[REQUIRED TASK A] Report every line in the listing below that contains the string "Expand".

[SUPPLIED PASSAGE]
_____

A number of recent results revisited [2] and [3] in order to produce efficient constrained codes based on lexicographic indexing, and one example is [18]. Another example is [7], in which we introduced binary symmetric lexicographically-ordered constrained (S-LOCO) codes and demonstrated density gains in a modern magnetic recording system. We extended our result to single-level cell (SLC) Flash (q=2) [19] then to Flash with any number q of levels per cell [17]. Moreover, we devised a general method to design LOCO codes for any finite set of patterns to forbid [20], which will be useful in this paper. We studied the power spectra of binary LOCO codes in [21]. LOCO codes are capacity-achieving, simple, and easily reconfigurable [17], [20].

While the constrained codes in [16] and [17] are quite efficient in terms of rate, they require all Flash pages to be processed together, which negatively affects the access speed. In this paper, we propose read-and-run (RR) constrained coding schemes that allow pages to be accessed separately in modern Flash devices, thus preserving high access speed. There are techniques in the literature that allow page separation; however, they are either incurring notable rate loss [14] or designed for a specific Flash setup [15]. Our RR coding schemes incur minor rate loss and work for any Flash device. The key idea is that the constrained code is applied only on one page, while no coding is applied on the other  $\log_2 q - 1$  pages. We present a 2D RR coding scheme as well as a 1D RR coding scheme that is based on LOCO codes. We study various aspects about these schemes, including the charge-level probabilities. We introduce experimental results in a practical triple-level cell (TLC) Flash

device (q = 8) that demonstrate notable lifetime gains achieved by our coding schemes.

The rest of the paper is organized as follows. In Section II, we discuss the detrimental patterns, the Flash mapping, and our 2D RR coding scheme. In Section III, we introduce our 1D RR-LOCO coding scheme. In Section IV, we study the rate, complexity, and error propagation of the new schemes. In Section V, we present the experimental results on TLC Flash. In Section VI, we conclude the paper.

_____

[Dataset rows]

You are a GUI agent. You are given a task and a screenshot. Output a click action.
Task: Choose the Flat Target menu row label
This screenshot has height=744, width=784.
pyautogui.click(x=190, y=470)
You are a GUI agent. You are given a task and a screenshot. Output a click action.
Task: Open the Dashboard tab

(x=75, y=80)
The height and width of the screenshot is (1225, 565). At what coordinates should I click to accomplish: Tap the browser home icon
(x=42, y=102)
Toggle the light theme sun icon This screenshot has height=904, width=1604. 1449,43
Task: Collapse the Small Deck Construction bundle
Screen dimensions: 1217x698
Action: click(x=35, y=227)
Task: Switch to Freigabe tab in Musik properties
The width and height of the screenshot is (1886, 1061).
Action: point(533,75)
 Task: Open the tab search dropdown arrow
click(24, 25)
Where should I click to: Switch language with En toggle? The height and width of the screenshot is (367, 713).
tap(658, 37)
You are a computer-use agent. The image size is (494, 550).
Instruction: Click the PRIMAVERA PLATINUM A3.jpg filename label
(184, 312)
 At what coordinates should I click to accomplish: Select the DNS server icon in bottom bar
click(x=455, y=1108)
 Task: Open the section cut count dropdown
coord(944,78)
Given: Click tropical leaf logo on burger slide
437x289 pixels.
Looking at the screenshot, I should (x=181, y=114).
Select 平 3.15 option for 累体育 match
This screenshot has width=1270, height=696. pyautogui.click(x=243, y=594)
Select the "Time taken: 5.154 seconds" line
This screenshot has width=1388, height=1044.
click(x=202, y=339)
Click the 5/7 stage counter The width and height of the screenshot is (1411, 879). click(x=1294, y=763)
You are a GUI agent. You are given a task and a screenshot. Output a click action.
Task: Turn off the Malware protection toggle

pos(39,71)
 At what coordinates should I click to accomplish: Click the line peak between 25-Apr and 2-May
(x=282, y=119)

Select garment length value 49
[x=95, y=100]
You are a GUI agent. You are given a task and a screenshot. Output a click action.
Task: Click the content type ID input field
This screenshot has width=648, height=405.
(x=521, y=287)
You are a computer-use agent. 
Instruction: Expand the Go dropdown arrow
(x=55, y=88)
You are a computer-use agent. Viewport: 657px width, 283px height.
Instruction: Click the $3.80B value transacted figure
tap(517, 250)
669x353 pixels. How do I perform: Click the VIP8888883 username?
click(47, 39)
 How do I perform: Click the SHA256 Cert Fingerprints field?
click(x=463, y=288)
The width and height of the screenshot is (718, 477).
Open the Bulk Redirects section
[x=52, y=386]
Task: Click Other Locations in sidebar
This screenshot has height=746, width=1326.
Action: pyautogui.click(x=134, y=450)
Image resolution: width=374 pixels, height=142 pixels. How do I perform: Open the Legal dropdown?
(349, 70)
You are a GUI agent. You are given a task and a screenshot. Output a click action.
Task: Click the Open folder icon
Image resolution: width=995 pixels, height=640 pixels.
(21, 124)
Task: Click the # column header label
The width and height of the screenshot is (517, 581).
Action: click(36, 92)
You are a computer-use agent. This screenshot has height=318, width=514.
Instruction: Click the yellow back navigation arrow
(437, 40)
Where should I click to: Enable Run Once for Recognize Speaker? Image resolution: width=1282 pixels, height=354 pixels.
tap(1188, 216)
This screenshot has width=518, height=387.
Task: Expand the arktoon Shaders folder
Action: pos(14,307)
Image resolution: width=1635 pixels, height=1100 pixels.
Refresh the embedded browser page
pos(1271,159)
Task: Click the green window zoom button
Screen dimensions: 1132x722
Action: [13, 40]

_____

[REQUIRED TASK B] In the passage on read-and-run constrained coding, what kind of Flash device was used for the experimental results?

[EXPECTED OUTPUT A]
Instruction: Expand the Go dropdown arrow
Task: Expand the arktoon Shaders folder

[EXPECTED OUTPUT B] A practical triple-level cell (TLC) Flash device (q = 8).